Comté : on vous raconte l’histoire savoureuse et mouvementée du plus célèbre fromage de Franche-Comté

Une meule de comté pèse une quarantaine de kilos de goûts et de saveurs. Et 2000 ans d'histoire. Ce fromage raconte la Franche-Comté, la rudesse de son climat, sa paysannerie, le travail des hommes et des femmes qui en ont fait un sommet de la gastronomie franc-comtoise.

Commençons la promenade historique par une devinette : quel est l’âge exact du comté ? Deux réponses au choix :
 

  • Au moins 2000 ans
  • Quelques décennies seulement

Quelle que soit votre réponse, vous avez gagné ! Le nom de "comté" est récent. Il a été définitivement adopté à la fin du 20ème siècle. Auparavant, il s'appelait fromage des Séquanes, fromage de garde, vachelin ou encore gruyère de comté.

La production de ce fromage, elle, est très ancienne. Les premières indications datent de plus de 2000 ans :

On sait qu'il plaît, mais on n'a pas de description. Il est apprécié à Rome, Jules César en parle, il est question d'un fromage de garde de la Gaule, de la Séquanie, anciennement la Franche-Comté,
 

raconte Jean-Pierre Gurtner, 68 ans. Retraité, il a enseigné pendant 42 ans au lycée agricole de Levier, dans le Doubs.
 

Les fruitières, pour la fructification du lait


L'existence des fruitières est attestée depuis 1273, à Déservillers et Levier, dans le Doubs. Elles appartiennent à de grands propriétaires, seigneurs ou nobles.

DONNÉES FOURNIES —
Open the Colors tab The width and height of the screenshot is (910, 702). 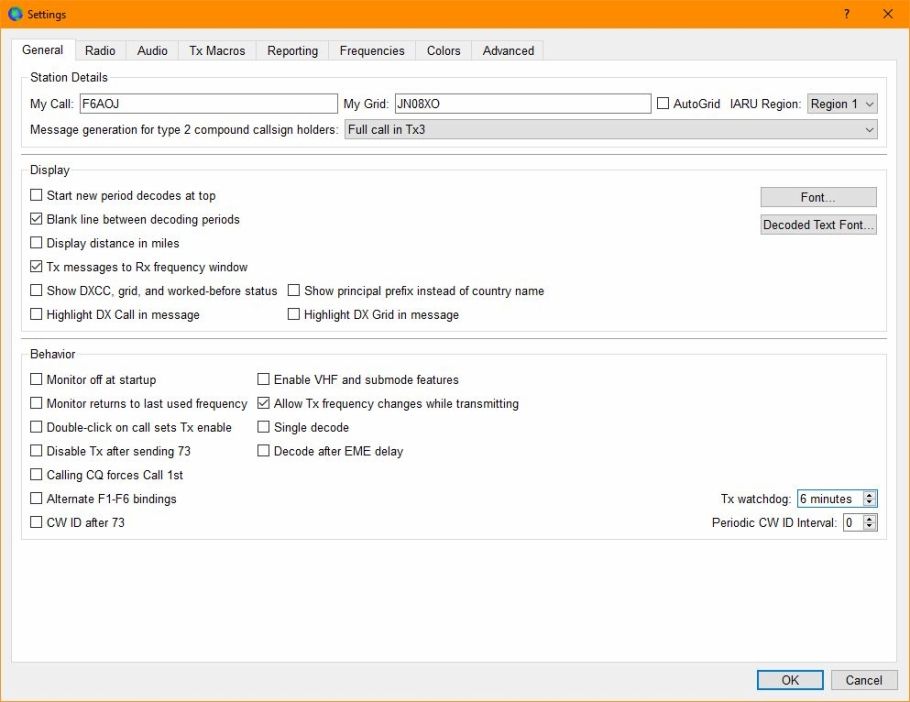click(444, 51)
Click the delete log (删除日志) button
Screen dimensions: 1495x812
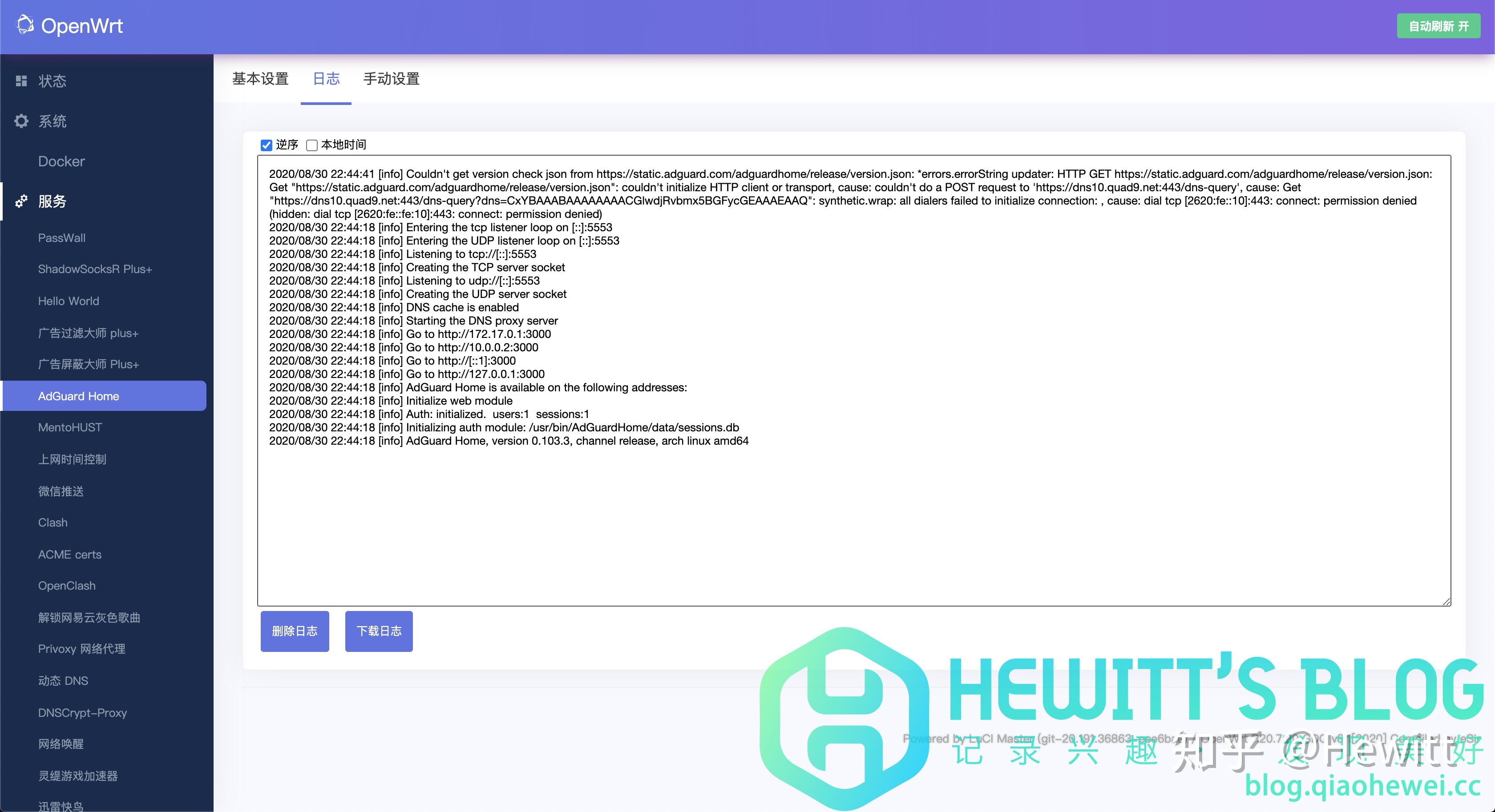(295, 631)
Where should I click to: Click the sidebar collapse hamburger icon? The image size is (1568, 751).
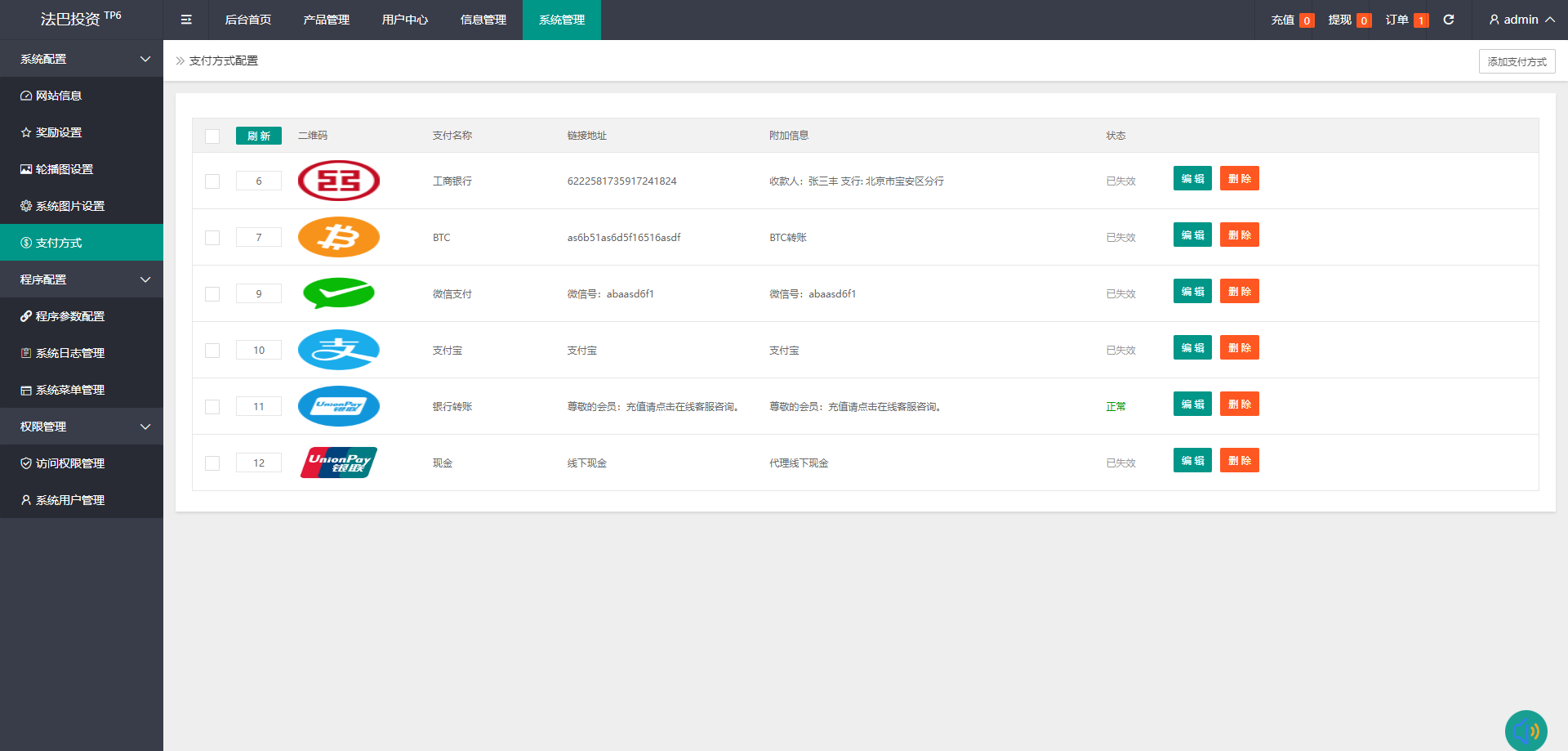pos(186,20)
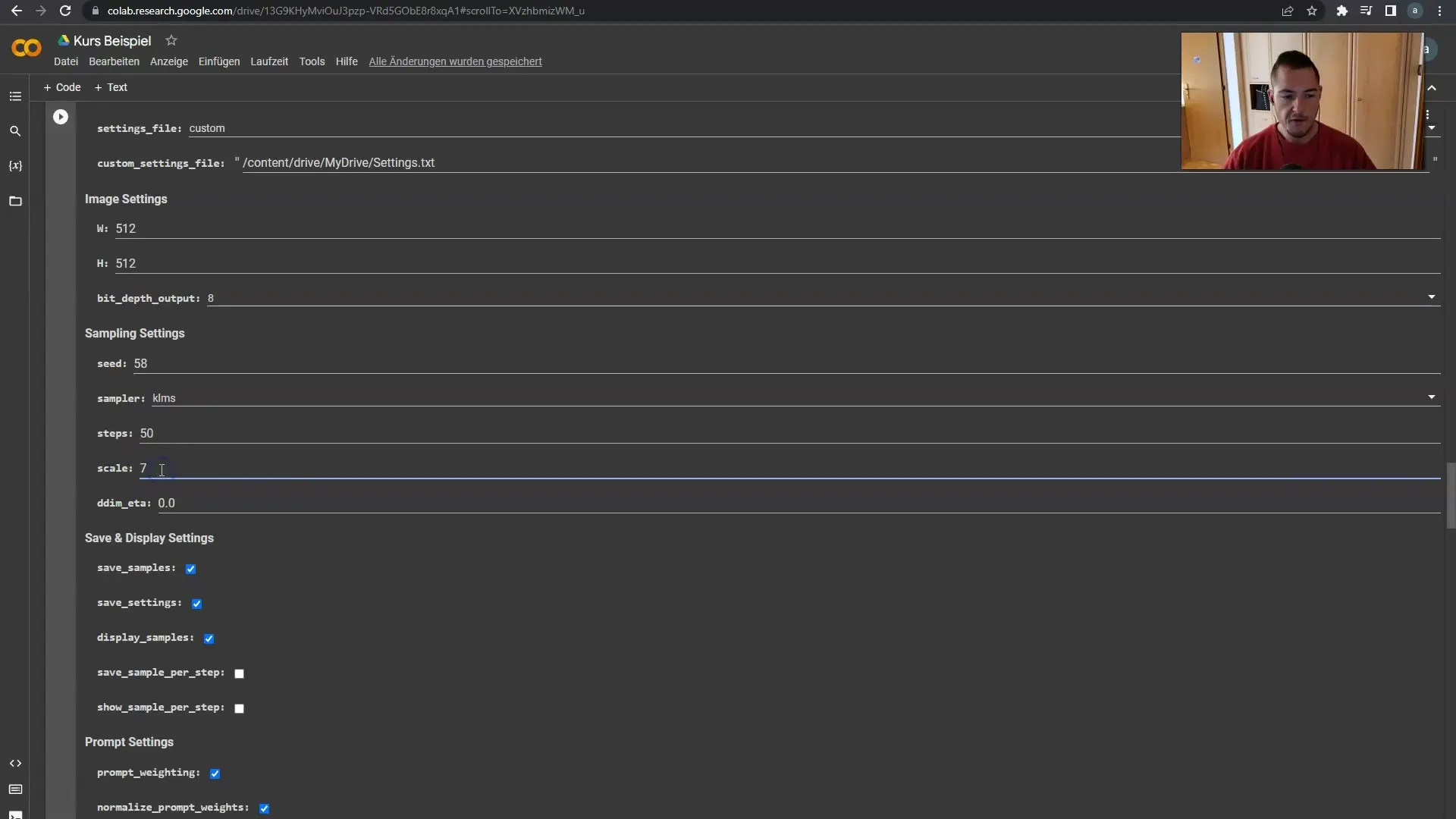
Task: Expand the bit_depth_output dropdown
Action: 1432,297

* * *

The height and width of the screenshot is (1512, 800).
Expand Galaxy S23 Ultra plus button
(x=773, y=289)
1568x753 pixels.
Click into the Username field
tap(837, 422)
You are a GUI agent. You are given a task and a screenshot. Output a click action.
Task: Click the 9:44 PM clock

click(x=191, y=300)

VOTRE TÂCHE — D'après le texte cité, depuis quelle année l'existence des fruitières est-elle attestée ? Pour répondre, servez-vous seulement du texte cité.

RÉPONSE — Depuis 1273, à Déservillers et Levier, dans le Doubs.